June 21, 2023 — Researchers from the Wilmer Eye Institute, John Hopkins Medicine, have implemented artificial intelligence (AI) and machine-learning algorithms to successfully predict which small proteins can bind to cell structures and safely deliver therapeutic drugs to animal eye cells.
A collaboration with researchers from the University of Maryland, the project has potential for innovating new and more tolerable drug treatments for common, chronic, vision-threatening diseases like glaucoma and macular degeneration.
“We believe we are well on the way to finding solutions in trying to improve patient care and quality of life using drug delivery systems. The ultimate goal is creating something that we can translate out of the lab and actually make people’s lives better,” says Laura Ensign, Ph.D., the Marcella E. Woll professor of ophthalmology at the Johns Hopkins University School of Medicine. “Moving forward, researchers will need to find ways to further extend the duration of action, to test the success rate of the AI model’s drug delivery predictions with other drugs, and to determine safety in humans.”
New research published in Nature Communications, coauthored by Ensign, showed that “artificial intelligence-designed models accurately predicted an effective sequence of amino acids, also known as peptides or small proteins, that would bind to a particular chemical in rabbit eye cells and safely dispense medications over several weeks, reducing the need for frequent, strict treatment schedules,” explains a statement from John Hopkins Medicine. “The team specifically investigated peptides that bind to melanin, a compound that provides color to the eye but has the advantage of being widely present throughout specialized structures in eye cells.”
Wanting to find peptides that would successfully bind with a widespread eye compound, the team employed rapid machine learning using AI methods to predict an effective peptide sequence to try, according to Ensign.
The team fed the machine-learning model thousands of data points, enabling it to learn the properties of certain amino acid combinations so that it could predict peptide sequences for drug delivery using melanin. The AI model generated 127 peptides, and of these, the model predicted that a peptide called HR97 had the highest success rate of binding.

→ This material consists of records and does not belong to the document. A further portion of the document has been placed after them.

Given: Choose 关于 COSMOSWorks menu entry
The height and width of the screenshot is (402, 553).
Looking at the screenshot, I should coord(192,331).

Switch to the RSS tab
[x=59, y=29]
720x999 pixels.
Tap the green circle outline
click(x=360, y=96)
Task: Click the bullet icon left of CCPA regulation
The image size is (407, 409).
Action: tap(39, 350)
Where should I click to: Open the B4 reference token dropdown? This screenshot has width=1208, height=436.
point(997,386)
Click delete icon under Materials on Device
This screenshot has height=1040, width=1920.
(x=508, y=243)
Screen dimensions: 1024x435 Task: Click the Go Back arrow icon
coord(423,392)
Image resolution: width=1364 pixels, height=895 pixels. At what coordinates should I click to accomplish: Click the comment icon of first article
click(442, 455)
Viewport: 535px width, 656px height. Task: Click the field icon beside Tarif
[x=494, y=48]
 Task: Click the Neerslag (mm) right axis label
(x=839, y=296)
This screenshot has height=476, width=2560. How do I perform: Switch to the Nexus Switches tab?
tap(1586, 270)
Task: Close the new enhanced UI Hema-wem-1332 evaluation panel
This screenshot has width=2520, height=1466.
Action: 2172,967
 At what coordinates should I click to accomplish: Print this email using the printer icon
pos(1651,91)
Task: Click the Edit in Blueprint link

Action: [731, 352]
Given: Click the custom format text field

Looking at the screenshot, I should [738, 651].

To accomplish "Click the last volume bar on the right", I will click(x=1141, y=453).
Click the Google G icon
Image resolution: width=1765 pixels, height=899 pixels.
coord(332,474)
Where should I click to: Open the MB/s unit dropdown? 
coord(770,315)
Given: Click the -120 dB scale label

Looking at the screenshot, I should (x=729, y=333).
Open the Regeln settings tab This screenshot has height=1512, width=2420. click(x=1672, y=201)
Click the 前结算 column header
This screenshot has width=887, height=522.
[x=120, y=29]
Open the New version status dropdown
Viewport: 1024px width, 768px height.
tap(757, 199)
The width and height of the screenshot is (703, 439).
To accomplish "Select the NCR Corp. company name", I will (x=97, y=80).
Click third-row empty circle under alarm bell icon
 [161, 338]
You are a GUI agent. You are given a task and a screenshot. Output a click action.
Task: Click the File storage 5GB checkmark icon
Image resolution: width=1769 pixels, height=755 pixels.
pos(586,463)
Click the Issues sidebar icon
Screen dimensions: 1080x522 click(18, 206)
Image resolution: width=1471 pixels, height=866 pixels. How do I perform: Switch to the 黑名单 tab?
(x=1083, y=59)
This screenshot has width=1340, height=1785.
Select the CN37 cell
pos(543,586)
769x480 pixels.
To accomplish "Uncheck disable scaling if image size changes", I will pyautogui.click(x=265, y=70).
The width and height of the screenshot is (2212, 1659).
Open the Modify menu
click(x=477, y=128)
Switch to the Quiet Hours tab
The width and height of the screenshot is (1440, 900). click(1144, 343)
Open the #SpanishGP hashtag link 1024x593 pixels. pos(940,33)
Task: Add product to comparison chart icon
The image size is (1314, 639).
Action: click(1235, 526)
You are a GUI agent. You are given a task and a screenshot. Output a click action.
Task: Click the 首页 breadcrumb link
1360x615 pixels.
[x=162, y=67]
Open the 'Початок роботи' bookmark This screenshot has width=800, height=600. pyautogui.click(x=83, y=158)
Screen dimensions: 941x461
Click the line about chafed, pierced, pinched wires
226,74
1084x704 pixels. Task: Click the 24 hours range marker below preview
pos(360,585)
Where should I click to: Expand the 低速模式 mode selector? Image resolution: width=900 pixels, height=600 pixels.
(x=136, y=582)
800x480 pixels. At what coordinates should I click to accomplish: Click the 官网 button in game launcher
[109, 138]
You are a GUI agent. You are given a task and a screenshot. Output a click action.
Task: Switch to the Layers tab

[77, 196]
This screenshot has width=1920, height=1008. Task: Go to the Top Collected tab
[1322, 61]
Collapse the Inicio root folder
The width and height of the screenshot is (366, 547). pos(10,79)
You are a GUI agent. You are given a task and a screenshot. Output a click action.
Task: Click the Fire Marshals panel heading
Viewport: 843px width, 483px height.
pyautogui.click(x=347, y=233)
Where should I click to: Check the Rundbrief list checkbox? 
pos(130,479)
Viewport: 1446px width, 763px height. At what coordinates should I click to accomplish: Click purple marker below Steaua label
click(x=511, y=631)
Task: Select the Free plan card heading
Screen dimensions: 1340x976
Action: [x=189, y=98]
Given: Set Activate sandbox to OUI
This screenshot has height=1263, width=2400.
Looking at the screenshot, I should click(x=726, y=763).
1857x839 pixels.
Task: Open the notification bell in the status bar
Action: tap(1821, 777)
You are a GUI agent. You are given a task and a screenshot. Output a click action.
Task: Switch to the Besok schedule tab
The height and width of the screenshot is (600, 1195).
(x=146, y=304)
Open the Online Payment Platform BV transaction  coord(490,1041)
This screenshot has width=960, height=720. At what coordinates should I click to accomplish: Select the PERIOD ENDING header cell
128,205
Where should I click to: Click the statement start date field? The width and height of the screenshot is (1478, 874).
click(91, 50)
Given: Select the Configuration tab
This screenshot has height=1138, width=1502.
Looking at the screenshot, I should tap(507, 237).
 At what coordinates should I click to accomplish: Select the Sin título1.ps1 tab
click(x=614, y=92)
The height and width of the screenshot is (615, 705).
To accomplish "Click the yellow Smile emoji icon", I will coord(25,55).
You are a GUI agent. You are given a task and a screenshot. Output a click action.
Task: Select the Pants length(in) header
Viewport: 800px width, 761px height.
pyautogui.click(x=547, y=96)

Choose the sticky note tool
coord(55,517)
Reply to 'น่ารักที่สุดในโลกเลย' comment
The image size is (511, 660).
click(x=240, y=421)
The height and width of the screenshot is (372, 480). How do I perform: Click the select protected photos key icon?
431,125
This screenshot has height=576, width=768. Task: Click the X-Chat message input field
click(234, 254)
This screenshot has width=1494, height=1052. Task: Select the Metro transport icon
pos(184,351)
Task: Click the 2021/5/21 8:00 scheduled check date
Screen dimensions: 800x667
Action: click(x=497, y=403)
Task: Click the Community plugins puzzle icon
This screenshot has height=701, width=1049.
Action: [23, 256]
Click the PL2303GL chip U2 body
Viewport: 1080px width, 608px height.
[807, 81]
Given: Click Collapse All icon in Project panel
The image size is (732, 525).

“To test the model’s prediction, researchers attached HR97 to the drug brimonidine—which is used to treat glaucoma by lowering inner eye pressure—and injected it into adult rabbit eyes. To determine HR97’s performance, researchers measured the levels of brimonidine in the eye cells by testing the cells’ concentrations of the drug after administering the experimental drug delivery system,” the statement explains. “They found that high amounts of brimonidine were present for up to one month, indicating that HR97 successfully penetrated cells, bound to melanin, and released the drug over a longer period of time. Researchers also confirmed that the eye pressure-lowering effect of brimonidine lasted for up to 18 days when bound to HR97 and found no indication of irritation in the rabbits’ eyes.”